▸ WHAT THE EXERCISE ASKS: Could you set down exactly the lines that start at the one containing "Click the personalization" and end at the final line of the material below?
=== MATERIAL FOR THIS EXERCISE ===
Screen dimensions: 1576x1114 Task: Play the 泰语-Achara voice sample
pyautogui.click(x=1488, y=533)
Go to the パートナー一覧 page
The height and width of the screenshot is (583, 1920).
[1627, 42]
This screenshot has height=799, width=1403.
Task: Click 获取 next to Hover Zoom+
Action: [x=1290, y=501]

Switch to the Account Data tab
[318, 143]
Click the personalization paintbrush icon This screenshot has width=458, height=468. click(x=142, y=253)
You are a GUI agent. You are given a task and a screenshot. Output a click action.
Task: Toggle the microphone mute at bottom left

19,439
===
▸ RESPONSE:
Click the personalization paintbrush icon This screenshot has width=458, height=468. click(x=142, y=253)
You are a GUI agent. You are given a task and a screenshot. Output a click action.
Task: Toggle the microphone mute at bottom left

19,439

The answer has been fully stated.